物心ついた時からとっくに、人間に裏表のない純潔の優しさを求めるのが間違いだとわかっている。人は必ず何かを傷つける生き物で、人は不完全で、関わり合う中で避けられない摩擦と痛みが生まれるのを知っている。その痛みには多少目をつぶって、それでも関係を続けていくのを人間関係と呼び、果ては多少の事ではほつれない結びつきになるのだろうが、私はどうしてもいつか体を走る痛みを想像して手を引っ込めてしまうのだ。パブロフの犬のように、人間=痛み、そういう方程式が、私の中にくっきりと刻まれているのを感じる。
これはネガティブとか、そういう話ではない。学習性無気力に近いものだと思う。永遠と摩擦を起こされ続けて、私はすっかり帯電体質になってしまったのだ。
ねぇ、お母さん、あのそろばん教室、定規で私を殴ってくるから行きたくないの
私の時はムチだったんだから、我慢できるでしょ。
静電気。
ねぇ、あの子と友達なんでしょう。へー。
…………………うん。
静電気。
結婚してないの。
してないよ。
静電気。
みたいに。他の人からしたら、ピリッとしたかどうかも気づかないようなそんな刺激を常に感じて、1人で勝手に苦しんでいる。
それが嫌で、どこにも触れないように、手を後ろで組んで全てを遠巻きにするように立っている。
それで、摩擦さえなければ日々の生活に耐えられるのなら何の問題もないのだけれど、それでは耐えられないから、こうして苦しんでいるのだ。
関わりたいと思う。会話をしたいと思う人生を交わらせたいと思う。けれど、いつか来る痛みともしかしたら与えてるかもしれない痛みのことを思うと、情けないほどに全てが嫌になって、相手の欠点を探して、怒ったり、傷ついたふりをして、相手と自分の前にシャッターを下ろす理由ばかり探してしまう。

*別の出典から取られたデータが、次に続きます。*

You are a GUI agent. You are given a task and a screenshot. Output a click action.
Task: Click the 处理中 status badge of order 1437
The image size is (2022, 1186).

こんなにも痛みに弱い存在に生まれてきたのならば、せめて孤独には鈍感な生き物として生まれてきたかった。
ASDやADHDなどの発達障害を進化の過程で生まれた「絶滅しないために生まれた変異種」として捉えられていると言う話を聞いたことがあるが、おそらく私もそれの一部なのだと思う。万が一、天変地異が起きたときのために、人類にいろいろなレパートリーを作っておいて、そのうちの1種でも生き残ればいい。そう、あくまで予備であり、保険。いらなければゆっくりと滅びていくだけ。
しかし、こんな自己矛盾の塊みたいな存在に生まれてきたおかげで見ることができた世界と言うのも確かにある。孤独を愛する方法も孤独を愛しいと思う気持ちも確かに私の中にはある。
いつか自家中毒を起こして死んでしまいそうな気がする。けれども、その前にこの世界の片隅に存在する変異種のあなたに、私と言う人間がここにいたこと、私もあなたと同じ孤独を持っていたこと、私たちは隣り合わせの孤独の中で共に生きていたことを伝えられたらと願って止まない。